Assignment: When the line containing "Open settings gear" appears in the data below, begin copying there and stop only after the line containing "Given: Open the Chrome three-dot menu".

╭─ Supplied material

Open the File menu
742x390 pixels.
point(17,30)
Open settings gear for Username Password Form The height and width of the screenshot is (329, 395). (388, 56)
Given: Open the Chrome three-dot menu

╰─
╭─ Supplied material

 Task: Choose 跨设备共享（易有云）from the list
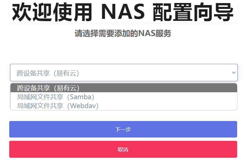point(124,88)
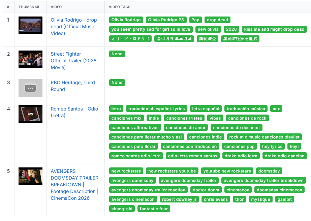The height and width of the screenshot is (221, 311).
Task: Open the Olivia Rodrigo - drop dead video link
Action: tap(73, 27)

╰─

Response for this exercise:
Open settings gear for Username Password Form The height and width of the screenshot is (329, 395). (388, 56)
Given: Open the Chrome three-dot menu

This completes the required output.